John 18:38 Updated American Standard Version (UASV)
38 Pilate said to him, “What is truth?”
In the United States, there are 350,000 churches, making up hundreds of denominations. Eighty percent of these are stagnant, with nineteen percent growing only through childbirth, and less than one percent being by conversion. Moreover, there is a great divide among those Christians, who make up these churches. How can we as Christians turn this around, and find unity amongst ourselves? Each Christian, regardless of background, needs to come to a full and complete knowledge of the only true God; moving to bring their lives in harmony with his Word, the Bible.
Pontius Pilate (d. 36 C.E.) was the Roman governor of Judea who ordered that Jesus be crucified. This was the man that asked the famous question above, “What is truth?” The two men facing each other could hardly have been more different. Pilate was a skeptical sarcastic, distrustful, ambitious, wealthy politician seeking to do anything to advance his own career. Jesus was a humble teacher who rejected wealth and status and was ready to sacrifice his life so that he might save the lives of others. Clearly, then, these two men would not be in agreement, especially as to the matter of truth.
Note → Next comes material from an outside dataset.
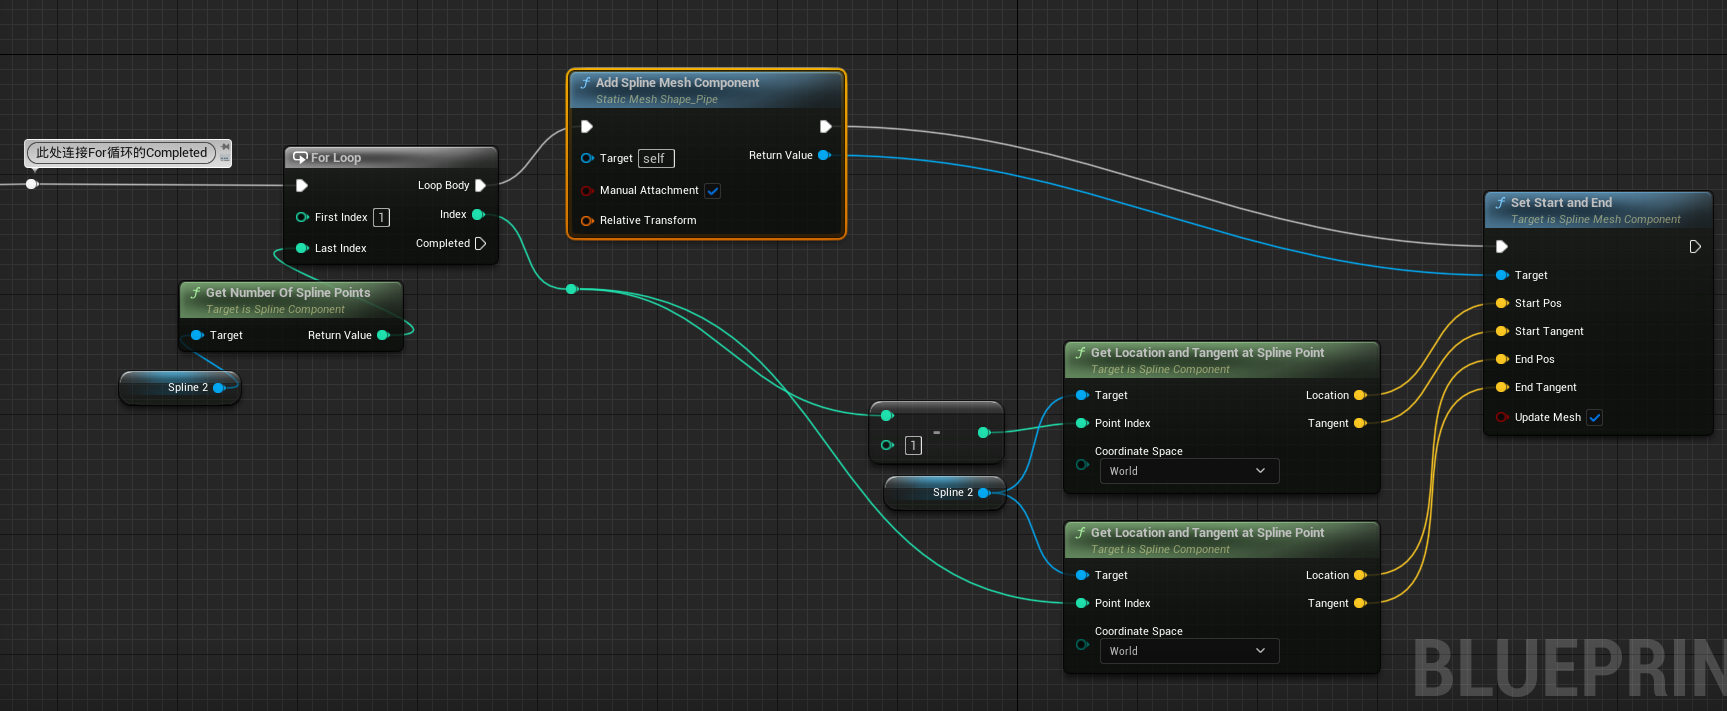Toggle comment bubble visibility button under the pin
The statement that prompted Pilate to ask the question is worth considering. “Pilate said to him, ‘So you are a king?’ Jesus answered, ‘You say that I am a king. For this purpose, I was born, and for this purpose I have come into the world, to testify to the truth. Everyone who is of the truth hears my voice.’” (John 8:37) Truth to Jesus was not relative, elusive, incomprehensible notion. Just a year earlier, teaching after the Festival of Booths, “Jesus said to the Jews who had believed him, ‘If you remain in my word, you are truly my disciples, and you will know the truth, and the truth will set you free.’” (John 8:31-23) Where can such truth be found? On Thursday afternoon, Nisan 14th, just after the Passover feast, Jesus said in prayer to the Father, “Sanctify them in the truth; your word is truth.” The Bible of sixty-six books is the inspired, fully inerrant Word of God, which reveals the truth, and is “profitable for teaching, for reproof, for correction, for training in righteousness; 17 so that the man of God may be fully competent, equipped for every good work.” (2 Tim. 3:16-17) Pilate uninterestedly rejected the opportunity to learn such truth.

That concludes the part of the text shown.